Material to process =>
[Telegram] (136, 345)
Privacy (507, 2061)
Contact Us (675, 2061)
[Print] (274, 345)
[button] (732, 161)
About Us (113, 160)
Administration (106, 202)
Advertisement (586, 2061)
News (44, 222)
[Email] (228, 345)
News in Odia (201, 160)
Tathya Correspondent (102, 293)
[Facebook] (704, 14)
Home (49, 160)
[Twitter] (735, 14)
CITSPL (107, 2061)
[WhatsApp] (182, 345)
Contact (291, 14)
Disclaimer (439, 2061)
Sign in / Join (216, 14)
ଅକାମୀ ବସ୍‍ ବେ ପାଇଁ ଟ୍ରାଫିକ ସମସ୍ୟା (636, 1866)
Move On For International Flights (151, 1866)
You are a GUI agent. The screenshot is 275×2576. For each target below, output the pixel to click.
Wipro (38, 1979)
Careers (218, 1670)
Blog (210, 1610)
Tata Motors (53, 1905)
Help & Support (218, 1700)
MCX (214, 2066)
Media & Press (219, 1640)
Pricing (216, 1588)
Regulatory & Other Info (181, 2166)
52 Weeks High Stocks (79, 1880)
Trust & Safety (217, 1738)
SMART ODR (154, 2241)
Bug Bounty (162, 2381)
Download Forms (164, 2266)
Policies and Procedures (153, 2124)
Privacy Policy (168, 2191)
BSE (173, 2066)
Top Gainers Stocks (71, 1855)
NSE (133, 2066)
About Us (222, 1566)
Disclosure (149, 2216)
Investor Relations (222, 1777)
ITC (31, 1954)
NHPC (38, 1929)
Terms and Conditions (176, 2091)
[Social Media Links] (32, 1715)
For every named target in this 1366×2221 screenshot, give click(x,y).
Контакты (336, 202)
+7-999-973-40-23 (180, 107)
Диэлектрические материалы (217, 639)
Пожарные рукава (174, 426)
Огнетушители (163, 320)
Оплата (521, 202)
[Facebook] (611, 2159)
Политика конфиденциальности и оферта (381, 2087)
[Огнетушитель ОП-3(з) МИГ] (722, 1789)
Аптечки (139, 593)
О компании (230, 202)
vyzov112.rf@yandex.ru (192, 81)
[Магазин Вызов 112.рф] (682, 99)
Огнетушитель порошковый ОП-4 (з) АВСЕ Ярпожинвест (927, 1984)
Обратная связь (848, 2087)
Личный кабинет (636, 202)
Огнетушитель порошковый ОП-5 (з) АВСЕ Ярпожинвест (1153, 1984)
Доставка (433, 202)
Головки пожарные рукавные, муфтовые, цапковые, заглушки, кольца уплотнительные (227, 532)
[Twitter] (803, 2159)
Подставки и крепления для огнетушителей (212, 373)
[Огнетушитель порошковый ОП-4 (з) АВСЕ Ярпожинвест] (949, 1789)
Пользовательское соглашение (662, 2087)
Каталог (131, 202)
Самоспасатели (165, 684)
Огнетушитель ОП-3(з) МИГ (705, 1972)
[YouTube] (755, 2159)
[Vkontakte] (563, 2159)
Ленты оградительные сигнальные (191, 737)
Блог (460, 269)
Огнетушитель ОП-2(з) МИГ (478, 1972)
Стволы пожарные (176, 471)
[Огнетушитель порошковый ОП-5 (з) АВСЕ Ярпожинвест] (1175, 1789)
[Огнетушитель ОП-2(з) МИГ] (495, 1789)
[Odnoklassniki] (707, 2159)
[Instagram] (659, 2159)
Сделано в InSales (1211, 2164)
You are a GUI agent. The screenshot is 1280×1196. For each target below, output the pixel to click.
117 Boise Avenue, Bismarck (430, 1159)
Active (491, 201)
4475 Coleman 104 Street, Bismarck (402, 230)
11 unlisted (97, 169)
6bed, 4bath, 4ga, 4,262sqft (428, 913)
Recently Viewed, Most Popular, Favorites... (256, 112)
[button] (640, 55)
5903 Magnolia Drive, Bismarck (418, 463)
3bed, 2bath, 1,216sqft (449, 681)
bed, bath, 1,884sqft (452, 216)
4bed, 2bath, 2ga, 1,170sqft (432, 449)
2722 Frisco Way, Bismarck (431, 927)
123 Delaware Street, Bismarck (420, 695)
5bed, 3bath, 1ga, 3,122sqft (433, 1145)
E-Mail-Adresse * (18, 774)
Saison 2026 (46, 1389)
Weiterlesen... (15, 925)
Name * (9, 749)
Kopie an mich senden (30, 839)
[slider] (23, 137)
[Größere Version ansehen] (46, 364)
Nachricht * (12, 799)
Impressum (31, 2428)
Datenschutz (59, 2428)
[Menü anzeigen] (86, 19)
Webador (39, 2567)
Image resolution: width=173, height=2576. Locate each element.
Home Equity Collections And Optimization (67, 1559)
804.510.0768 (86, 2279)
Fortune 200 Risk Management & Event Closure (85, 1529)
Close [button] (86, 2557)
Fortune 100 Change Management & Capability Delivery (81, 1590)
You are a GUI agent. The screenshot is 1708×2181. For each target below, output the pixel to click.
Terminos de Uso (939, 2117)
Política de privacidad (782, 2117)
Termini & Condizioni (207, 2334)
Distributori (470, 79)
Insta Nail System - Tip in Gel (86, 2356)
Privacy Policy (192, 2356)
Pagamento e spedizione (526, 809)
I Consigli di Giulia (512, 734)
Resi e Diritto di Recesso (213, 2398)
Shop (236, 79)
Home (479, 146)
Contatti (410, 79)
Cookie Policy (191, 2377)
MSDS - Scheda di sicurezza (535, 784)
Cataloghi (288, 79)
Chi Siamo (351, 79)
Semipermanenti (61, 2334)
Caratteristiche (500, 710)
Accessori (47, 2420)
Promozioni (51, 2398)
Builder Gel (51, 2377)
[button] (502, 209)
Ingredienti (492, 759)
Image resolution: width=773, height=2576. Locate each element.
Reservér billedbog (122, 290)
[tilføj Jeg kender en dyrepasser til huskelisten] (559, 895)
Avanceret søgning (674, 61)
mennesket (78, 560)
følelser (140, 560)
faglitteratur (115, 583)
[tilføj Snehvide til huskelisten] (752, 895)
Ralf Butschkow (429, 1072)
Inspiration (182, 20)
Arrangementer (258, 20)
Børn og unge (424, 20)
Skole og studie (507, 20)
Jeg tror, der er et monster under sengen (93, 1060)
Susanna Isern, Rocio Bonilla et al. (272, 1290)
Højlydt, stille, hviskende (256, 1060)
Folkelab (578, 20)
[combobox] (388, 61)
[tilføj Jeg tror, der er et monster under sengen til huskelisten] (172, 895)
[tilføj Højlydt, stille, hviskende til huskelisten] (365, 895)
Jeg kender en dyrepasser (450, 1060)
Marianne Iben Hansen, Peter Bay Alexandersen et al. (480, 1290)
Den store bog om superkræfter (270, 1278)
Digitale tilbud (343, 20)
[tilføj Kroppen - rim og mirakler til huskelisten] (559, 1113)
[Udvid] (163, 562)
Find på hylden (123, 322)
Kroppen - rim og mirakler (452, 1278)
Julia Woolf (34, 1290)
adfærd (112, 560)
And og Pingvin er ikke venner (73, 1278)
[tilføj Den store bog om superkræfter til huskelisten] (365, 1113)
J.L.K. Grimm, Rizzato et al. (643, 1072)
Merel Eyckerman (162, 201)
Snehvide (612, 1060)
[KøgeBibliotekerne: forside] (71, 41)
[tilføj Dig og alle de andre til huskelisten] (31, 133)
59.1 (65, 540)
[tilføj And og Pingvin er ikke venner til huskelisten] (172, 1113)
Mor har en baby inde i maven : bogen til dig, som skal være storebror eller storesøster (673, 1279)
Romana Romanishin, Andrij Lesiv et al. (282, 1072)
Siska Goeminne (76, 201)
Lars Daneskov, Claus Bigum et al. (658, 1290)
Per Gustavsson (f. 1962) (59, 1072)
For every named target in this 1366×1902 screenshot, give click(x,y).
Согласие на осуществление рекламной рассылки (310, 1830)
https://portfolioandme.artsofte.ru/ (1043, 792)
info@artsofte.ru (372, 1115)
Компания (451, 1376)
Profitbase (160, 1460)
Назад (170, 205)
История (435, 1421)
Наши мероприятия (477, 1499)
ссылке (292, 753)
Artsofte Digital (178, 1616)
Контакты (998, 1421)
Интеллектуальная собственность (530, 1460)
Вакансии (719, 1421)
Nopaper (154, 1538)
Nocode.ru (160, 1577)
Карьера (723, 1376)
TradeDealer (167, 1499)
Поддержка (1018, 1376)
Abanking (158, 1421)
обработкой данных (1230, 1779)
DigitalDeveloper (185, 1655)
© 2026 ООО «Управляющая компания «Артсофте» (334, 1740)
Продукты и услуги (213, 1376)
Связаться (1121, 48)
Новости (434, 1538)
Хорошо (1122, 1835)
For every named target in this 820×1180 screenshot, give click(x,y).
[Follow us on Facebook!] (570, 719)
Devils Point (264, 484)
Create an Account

About this task =>
Copy out the lines above exactly, beginning at the one that contains "You are a GUI agent. The screenshot is 275×2576." and ending at the one that contains "Terms and Conditions (176, 2091)".

Solution =>
You are a GUI agent. The screenshot is 275×2576. For each target below, output the pixel to click.
Wipro (38, 1979)
Careers (218, 1670)
Blog (210, 1610)
Tata Motors (53, 1905)
Help & Support (218, 1700)
MCX (214, 2066)
Media & Press (219, 1640)
Pricing (216, 1588)
Regulatory & Other Info (181, 2166)
52 Weeks High Stocks (79, 1880)
Trust & Safety (217, 1738)
SMART ODR (154, 2241)
Bug Bounty (162, 2381)
Download Forms (164, 2266)
Policies and Procedures (153, 2124)
Privacy Policy (168, 2191)
BSE (173, 2066)
Top Gainers Stocks (71, 1855)
NSE (133, 2066)
About Us (222, 1566)
Disclosure (149, 2216)
Investor Relations (222, 1777)
ITC (31, 1954)
NHPC (38, 1929)
Terms and Conditions (176, 2091)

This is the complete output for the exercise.